Continue the book review of Elizabeth Smart's *By Grand Central Station I Sat Down and Wept* below from its last line, and leave the data after it alone.
─── EXCERPTED TEXT
By Grand Central Station I Sat Down and Wept


Read 10/09/2016-11/09/2016

Rating: 4 stars

I bought this recently after looking for poems set in Grand Central Station. It came up as a prose poem and its subject matter intrigued me.

This, from Yann Martel’s foreword, encapsulates the book:

This is a book about one creature’s obdurate desire to love and be loved, no matter what. Smart was lucid, resilient, hardworking, and responsible in her love-madness.

Elizabeth Smart was in London and picked up a book of George Barker’s poems. She fell in love with his words, so the story goes, but more than that. She decided she was in love with him and needed to meet him. Smart felt awakened by Barker’s poems. It took her three years to engineer a meeting with him. Her memoir of their love, a mix of long form poetry and sanguine reflection, begins with that meeting.

I was expecting gushing romance, a whirlwind of passion, something that would wrench my heart and take my breath away. Instead I found a still small voice of calm. Smart knew how she felt, inexplicable as it was (when has love ever been explicable?), but also knew the damage it could wreak to the innocent players in her romantic tale. She is matter of fact in describing her frustration at not being able to consummate her relationship with Barker straight away. She is cautious about starting anything as Barker’s wife is too oblivious (I wonder about that). She describes the ache of longing thus:

I am over-run, jungled in my bed, I am infested with a menagerie of desires: my heart is eaten by a dove, a cat scrambles in the cave of my sex, hounds in my head obey a shipmaster who cries nothing but havoc as the hours test my endurance with an accumulation of tortures. Who, if I cried, would hear me among the angelic orders?

Eventually, the moment comes, beside a waterfall. Smart is unlocked, alive to Barker in ways she finds hard to control. They have to find reasons to be together, so that they can be together in full sight. Smart is aware throughout that she has more invested in this love affair. Barker takes what’s offered. She says of him:

The parchment philosopher has no traffic with the night, and no conception of the price of love.

As the relationship progresses, Smart keeps the details to herself, sharing only her feelings and the consequences. Water and liquidity is a major theme. The water of love floods everything, she dissolves into water and floats away, when Barker comes to visit Smart turns to liquid so that she can flood into him.

Touch is also important, a thing to be anticipated, a thing to be hidden beneath tables or stolen as their two bodies pass:

And merely his hand under those shabby tables, or guiding me across the stubble of the fields, makes my happiness as inexhaustible as the ocean, and as warm and comfortable as the womb.

When their love is discovered, they are arrested. Adultery in 1930s America was illegal. Smart sings The Song of Songs to herself while being interrogated and questions her questioners about what they think love is:

What do you live for then?
──────
─── STORED DATA
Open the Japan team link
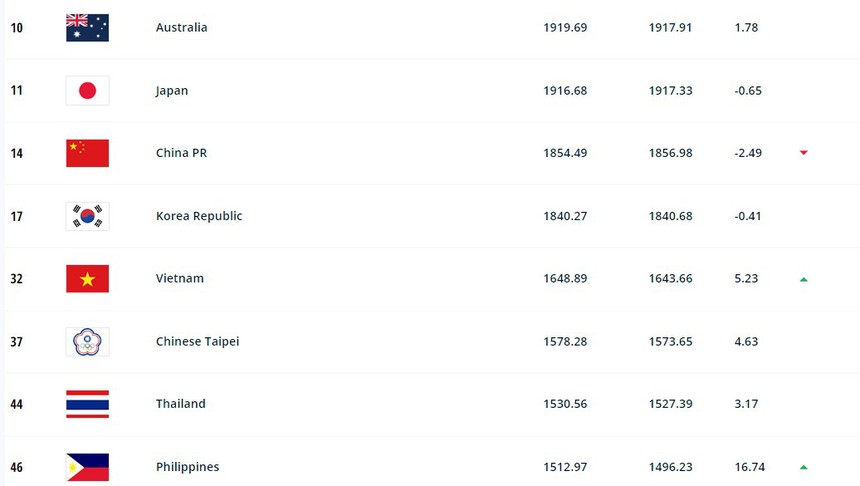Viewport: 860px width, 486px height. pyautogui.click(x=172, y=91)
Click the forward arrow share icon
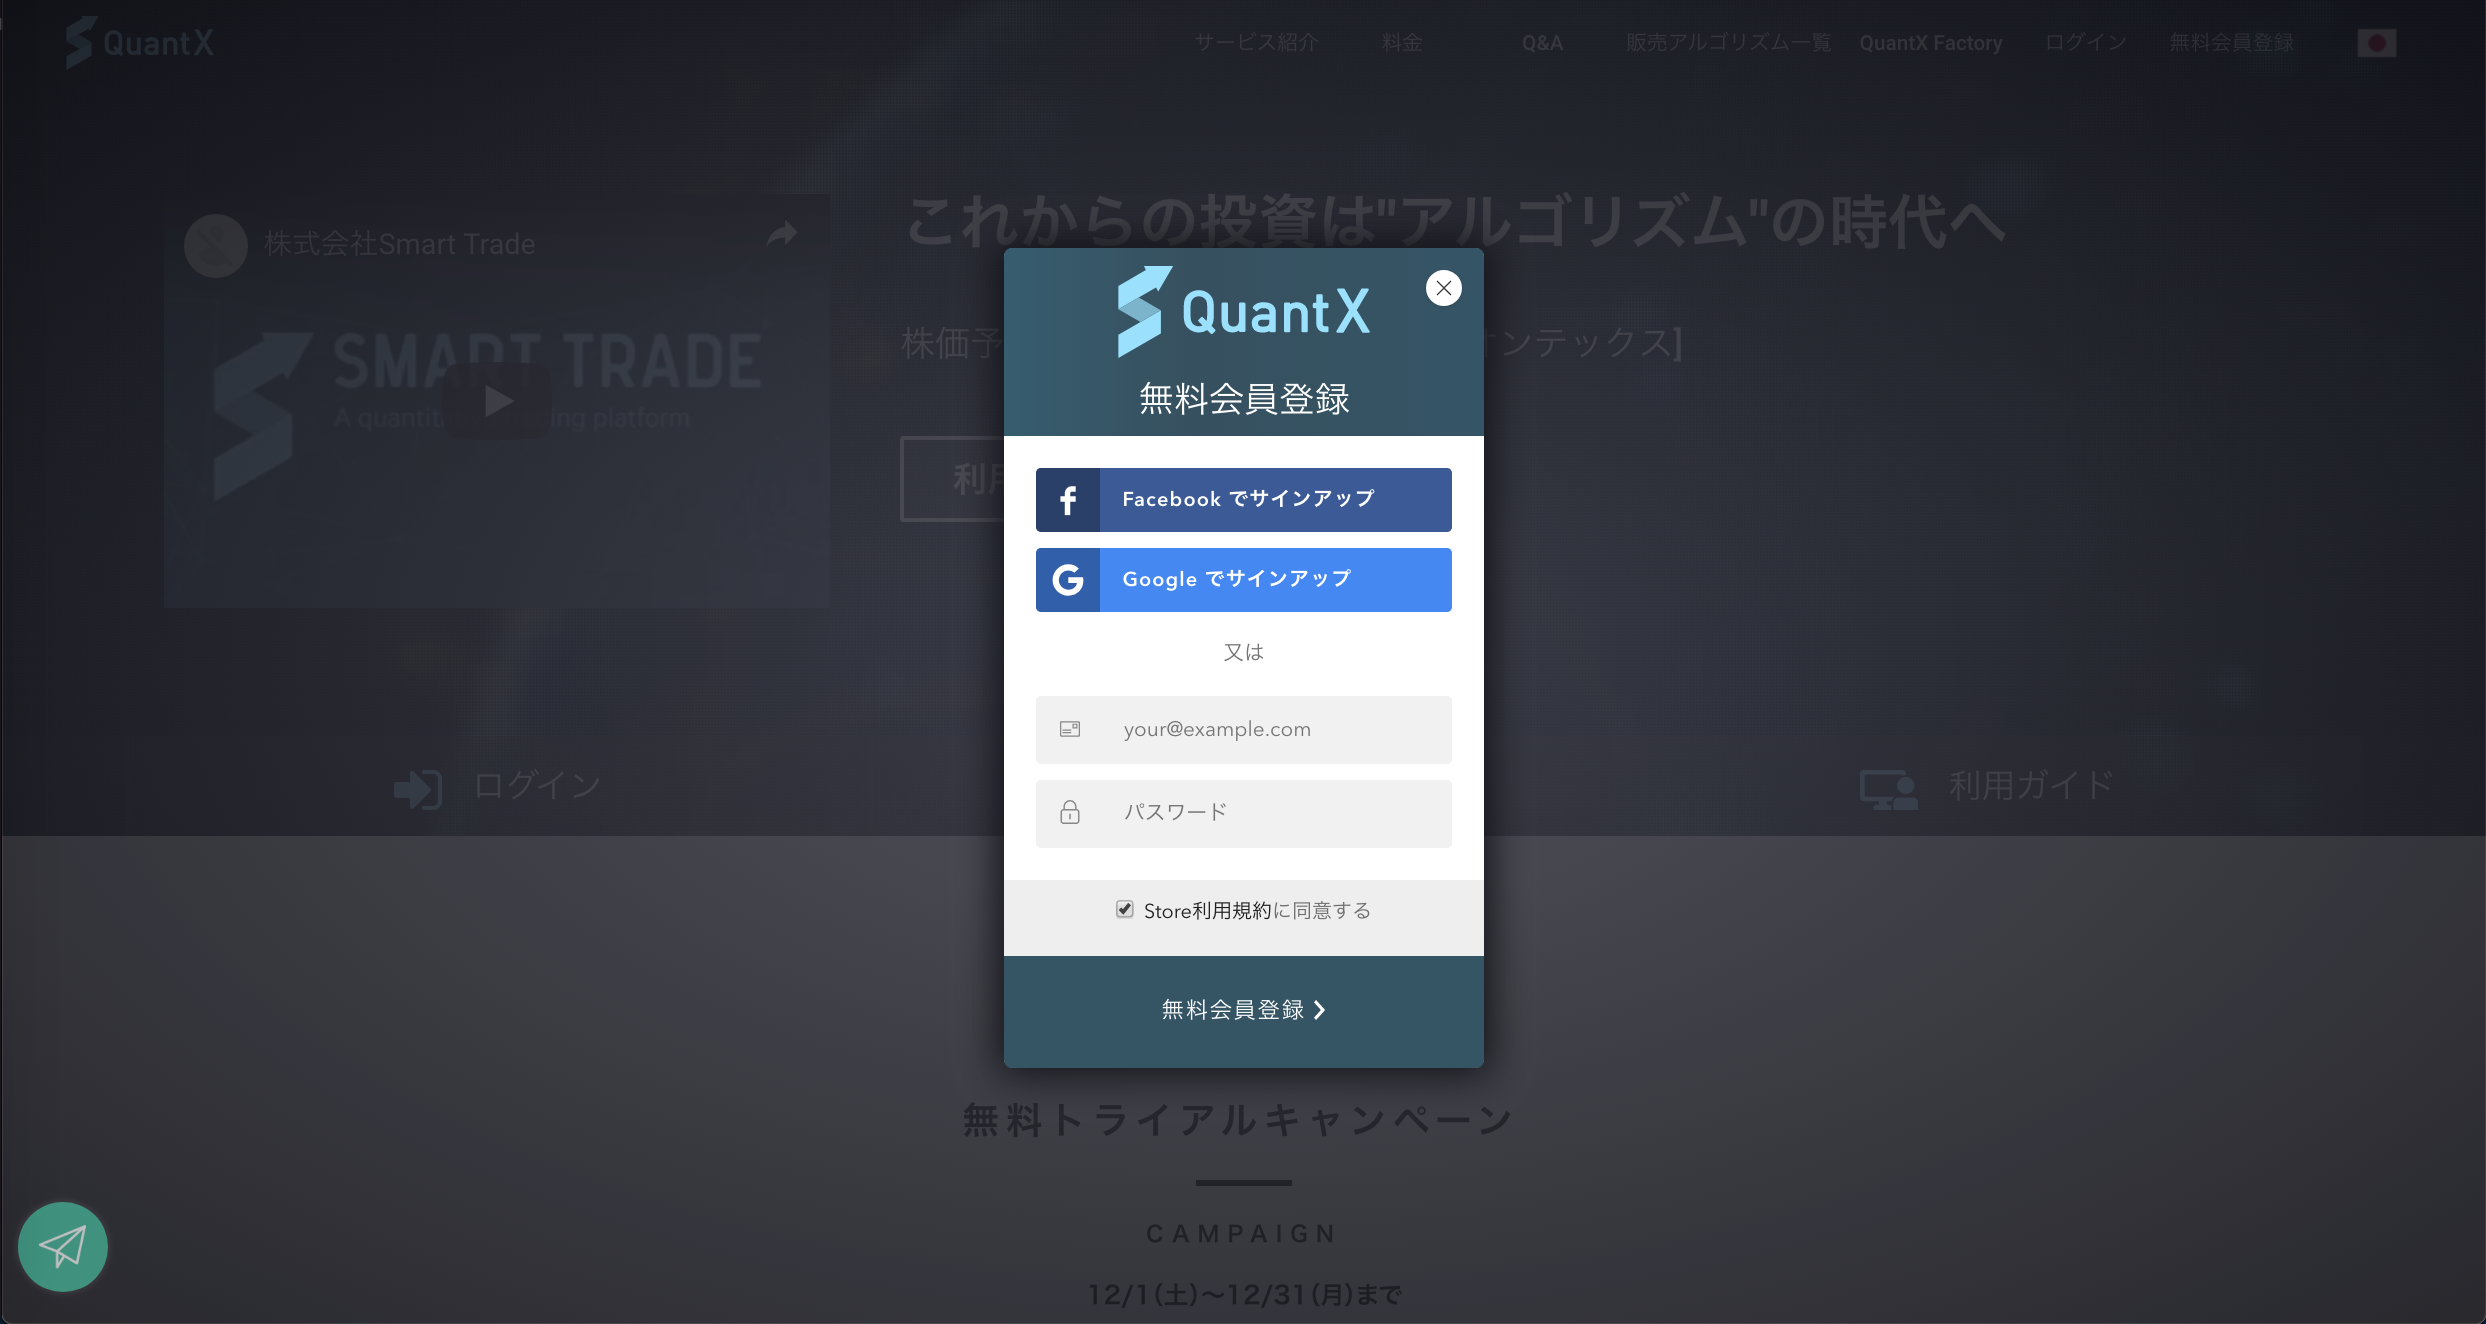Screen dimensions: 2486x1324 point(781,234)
──────
RESPONSE TO THE TASK
Two of them reply:

We’re family men, they said, We don’t go so much for love.

Smart questions them further:

But what is important in life, what is it for?

After the arrest, Smart returns to Canada and suffers the approbation of her parents. Throughout, she is thinking about how she and Barker can be together, where they will go, how to be alone. She considers herself dead, a corpse, without Barker. Love is everything, the reason to be alive:

So I say now, for the record of my own self, and to remember when I may be other than I am now: in spite of everything so strong in discussion, so rampant in disapproval, I saw then that there was nothing else anywhere but this one thing: that neither nunneries nor Pacific Islands nor jungles nor all the jazz of America nor the frenzy of warzones could hide any corner which housed an ounce of consolation if this failed. In all states of being, in all worlds, this is all there is.

Everyone around her accepts a settled state of love, convenient, safe, dispassionate. Passionate love that consumes and maddens is too dangerous, too unsettling.

Smart understands her lover well. Part Six of the book contains a wonderful love letter full of challenge and pragmatism. He is her entire goal. She belongs to him:

Only remember: I am not the ease, but the end.
I am not to blind you, but to find you.
What you think is the sirens singing to lure you to your doom is only the voice of the inevitable, welcoming you after so long a wait. I was made only for you.

Sometimes you know this about a person. If you’re lucky, they know it too and take that step to have everything that love can bring. More often, they don’t. They’re conventional, playing safe, unwilling to enter the flood waters and be swept away. I have been on both sides of that, been the cautious one who threw away something through fear, and the impassioned one convinced that love was everything faced by someone risk averse. It’s a hard thing to negotiate. Unbridled passion burns out. It isn’t solid enough to build a life on. Convenient, safe, dispassionate compromise is a sounder foundation. We all do it, and we are all a little diminished by it.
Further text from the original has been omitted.